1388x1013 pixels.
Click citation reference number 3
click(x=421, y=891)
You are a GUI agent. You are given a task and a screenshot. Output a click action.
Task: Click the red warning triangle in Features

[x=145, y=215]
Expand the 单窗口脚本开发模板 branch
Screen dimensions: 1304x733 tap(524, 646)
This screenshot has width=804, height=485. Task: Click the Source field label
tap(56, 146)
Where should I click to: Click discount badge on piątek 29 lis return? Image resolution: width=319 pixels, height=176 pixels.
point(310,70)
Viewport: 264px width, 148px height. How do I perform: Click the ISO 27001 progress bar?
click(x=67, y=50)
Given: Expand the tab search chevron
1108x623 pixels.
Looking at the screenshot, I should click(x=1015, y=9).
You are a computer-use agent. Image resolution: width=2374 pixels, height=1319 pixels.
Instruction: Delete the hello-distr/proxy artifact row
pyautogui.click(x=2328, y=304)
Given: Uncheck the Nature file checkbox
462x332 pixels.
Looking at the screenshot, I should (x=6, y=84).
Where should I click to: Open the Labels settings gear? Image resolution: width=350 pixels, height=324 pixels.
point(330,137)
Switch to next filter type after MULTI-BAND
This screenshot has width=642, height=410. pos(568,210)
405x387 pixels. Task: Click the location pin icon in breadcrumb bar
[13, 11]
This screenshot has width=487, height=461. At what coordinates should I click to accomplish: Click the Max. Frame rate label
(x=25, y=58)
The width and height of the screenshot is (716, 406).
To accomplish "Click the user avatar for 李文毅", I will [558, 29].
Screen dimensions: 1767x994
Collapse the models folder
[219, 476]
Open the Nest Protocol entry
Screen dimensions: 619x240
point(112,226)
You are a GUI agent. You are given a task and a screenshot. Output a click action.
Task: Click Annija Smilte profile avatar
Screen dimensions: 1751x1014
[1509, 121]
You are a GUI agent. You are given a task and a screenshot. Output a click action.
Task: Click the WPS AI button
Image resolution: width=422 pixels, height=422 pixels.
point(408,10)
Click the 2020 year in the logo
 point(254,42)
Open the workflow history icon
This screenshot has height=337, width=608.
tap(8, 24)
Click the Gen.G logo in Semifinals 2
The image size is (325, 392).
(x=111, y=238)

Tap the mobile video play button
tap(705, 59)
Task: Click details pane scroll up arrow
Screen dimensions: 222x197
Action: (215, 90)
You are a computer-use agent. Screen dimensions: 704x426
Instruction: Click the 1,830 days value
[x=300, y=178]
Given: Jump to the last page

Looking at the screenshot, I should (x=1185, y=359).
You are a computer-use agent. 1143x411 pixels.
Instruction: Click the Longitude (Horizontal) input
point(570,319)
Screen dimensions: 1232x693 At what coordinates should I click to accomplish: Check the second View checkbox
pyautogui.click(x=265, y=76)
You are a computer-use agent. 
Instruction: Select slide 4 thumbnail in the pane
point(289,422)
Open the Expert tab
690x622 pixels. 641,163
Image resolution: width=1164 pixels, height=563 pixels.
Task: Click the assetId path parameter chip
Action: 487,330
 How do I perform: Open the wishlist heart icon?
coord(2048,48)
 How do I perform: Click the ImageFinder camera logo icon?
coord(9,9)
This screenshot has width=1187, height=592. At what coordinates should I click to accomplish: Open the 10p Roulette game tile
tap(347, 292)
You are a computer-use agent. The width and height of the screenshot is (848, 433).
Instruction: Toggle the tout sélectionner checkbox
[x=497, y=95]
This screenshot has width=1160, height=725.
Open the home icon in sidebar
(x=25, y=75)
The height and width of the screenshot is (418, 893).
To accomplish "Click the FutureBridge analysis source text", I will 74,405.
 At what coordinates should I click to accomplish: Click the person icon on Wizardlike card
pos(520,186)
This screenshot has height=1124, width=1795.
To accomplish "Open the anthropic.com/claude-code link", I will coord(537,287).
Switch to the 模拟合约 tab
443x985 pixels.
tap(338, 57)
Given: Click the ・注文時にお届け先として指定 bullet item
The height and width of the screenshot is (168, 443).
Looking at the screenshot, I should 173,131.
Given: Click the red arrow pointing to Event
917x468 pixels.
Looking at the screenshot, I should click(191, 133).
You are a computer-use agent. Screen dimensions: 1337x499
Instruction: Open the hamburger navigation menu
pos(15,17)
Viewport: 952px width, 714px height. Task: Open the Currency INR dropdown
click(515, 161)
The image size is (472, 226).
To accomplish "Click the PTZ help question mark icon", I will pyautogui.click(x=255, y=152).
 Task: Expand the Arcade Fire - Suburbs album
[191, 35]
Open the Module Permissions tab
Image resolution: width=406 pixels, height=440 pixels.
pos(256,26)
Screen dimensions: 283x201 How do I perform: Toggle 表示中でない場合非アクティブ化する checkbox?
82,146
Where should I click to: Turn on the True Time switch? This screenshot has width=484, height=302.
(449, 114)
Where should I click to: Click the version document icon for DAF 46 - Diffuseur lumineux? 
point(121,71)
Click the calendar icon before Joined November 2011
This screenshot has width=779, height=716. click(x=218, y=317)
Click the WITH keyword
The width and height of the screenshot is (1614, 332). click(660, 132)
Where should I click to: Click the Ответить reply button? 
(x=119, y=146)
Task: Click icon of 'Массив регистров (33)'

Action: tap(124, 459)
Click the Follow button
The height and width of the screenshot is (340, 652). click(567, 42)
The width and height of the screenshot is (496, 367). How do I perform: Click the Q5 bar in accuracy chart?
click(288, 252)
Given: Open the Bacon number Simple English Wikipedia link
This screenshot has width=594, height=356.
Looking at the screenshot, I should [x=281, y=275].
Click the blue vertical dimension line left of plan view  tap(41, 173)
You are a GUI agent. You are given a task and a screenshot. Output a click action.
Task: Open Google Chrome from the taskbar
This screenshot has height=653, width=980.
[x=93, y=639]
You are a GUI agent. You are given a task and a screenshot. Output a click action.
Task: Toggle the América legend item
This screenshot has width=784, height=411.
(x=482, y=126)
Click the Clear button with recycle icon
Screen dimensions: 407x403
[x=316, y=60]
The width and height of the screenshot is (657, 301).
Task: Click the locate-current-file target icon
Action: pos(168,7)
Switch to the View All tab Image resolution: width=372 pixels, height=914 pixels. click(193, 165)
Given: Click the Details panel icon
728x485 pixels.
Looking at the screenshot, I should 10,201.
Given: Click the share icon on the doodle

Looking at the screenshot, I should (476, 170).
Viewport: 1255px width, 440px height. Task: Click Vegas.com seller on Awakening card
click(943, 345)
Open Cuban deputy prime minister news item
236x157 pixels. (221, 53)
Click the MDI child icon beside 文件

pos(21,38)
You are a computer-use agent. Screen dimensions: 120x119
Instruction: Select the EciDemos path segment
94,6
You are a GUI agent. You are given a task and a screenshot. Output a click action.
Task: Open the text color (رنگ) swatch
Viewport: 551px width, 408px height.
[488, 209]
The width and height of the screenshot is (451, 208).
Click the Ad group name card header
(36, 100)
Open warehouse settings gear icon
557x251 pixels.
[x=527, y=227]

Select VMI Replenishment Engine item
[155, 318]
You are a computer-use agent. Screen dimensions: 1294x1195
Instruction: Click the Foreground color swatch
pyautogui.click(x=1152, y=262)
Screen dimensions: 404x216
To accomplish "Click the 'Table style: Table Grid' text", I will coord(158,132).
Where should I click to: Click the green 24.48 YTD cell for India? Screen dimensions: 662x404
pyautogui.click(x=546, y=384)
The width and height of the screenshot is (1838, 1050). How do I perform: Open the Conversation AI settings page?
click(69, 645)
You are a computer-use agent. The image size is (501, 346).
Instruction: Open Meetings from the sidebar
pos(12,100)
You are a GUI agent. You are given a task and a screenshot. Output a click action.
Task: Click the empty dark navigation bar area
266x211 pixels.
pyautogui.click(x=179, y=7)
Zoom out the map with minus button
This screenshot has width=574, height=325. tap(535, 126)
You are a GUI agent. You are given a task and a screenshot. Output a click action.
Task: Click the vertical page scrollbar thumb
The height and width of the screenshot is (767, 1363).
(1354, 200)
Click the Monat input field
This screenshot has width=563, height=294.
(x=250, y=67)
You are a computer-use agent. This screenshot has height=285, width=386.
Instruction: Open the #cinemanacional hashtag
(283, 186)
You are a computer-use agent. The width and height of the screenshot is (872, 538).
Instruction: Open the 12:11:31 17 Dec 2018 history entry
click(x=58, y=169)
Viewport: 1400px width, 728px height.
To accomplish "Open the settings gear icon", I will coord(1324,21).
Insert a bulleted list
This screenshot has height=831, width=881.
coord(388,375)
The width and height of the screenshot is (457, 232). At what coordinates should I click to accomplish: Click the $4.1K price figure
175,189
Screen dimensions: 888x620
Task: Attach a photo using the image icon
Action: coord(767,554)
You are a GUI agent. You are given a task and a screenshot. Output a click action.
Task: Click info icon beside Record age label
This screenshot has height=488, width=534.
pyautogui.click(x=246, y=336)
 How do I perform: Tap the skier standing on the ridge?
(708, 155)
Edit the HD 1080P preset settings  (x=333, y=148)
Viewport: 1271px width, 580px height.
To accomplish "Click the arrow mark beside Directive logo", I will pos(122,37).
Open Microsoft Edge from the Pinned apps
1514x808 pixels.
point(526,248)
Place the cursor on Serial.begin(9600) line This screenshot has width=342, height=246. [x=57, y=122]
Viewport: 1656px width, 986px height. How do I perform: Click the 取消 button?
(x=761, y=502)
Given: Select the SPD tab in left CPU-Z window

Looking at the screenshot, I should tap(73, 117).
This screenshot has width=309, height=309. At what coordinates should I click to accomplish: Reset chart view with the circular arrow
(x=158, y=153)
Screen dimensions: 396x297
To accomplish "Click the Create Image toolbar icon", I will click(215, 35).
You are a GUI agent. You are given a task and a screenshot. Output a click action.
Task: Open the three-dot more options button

§ EXERCISE
Please copy the material above verbatim, starting with the line that contains "Given: Open the" and going on through the line that contains "Switch to the View".

§ RESULT OF THE TASK
Given: Open the Bacon number Simple English Wikipedia link
This screenshot has width=594, height=356.
Looking at the screenshot, I should [x=281, y=275].
Click the blue vertical dimension line left of plan view  tap(41, 173)
You are a GUI agent. You are given a task and a screenshot. Output a click action.
Task: Open Google Chrome from the taskbar
This screenshot has height=653, width=980.
[x=93, y=639]
You are a GUI agent. You are given a task and a screenshot. Output a click action.
Task: Toggle the América legend item
This screenshot has width=784, height=411.
(x=482, y=126)
Click the Clear button with recycle icon
Screen dimensions: 407x403
[x=316, y=60]
The width and height of the screenshot is (657, 301).
Task: Click the locate-current-file target icon
Action: pos(168,7)
Switch to the View All tab Image resolution: width=372 pixels, height=914 pixels. click(193, 165)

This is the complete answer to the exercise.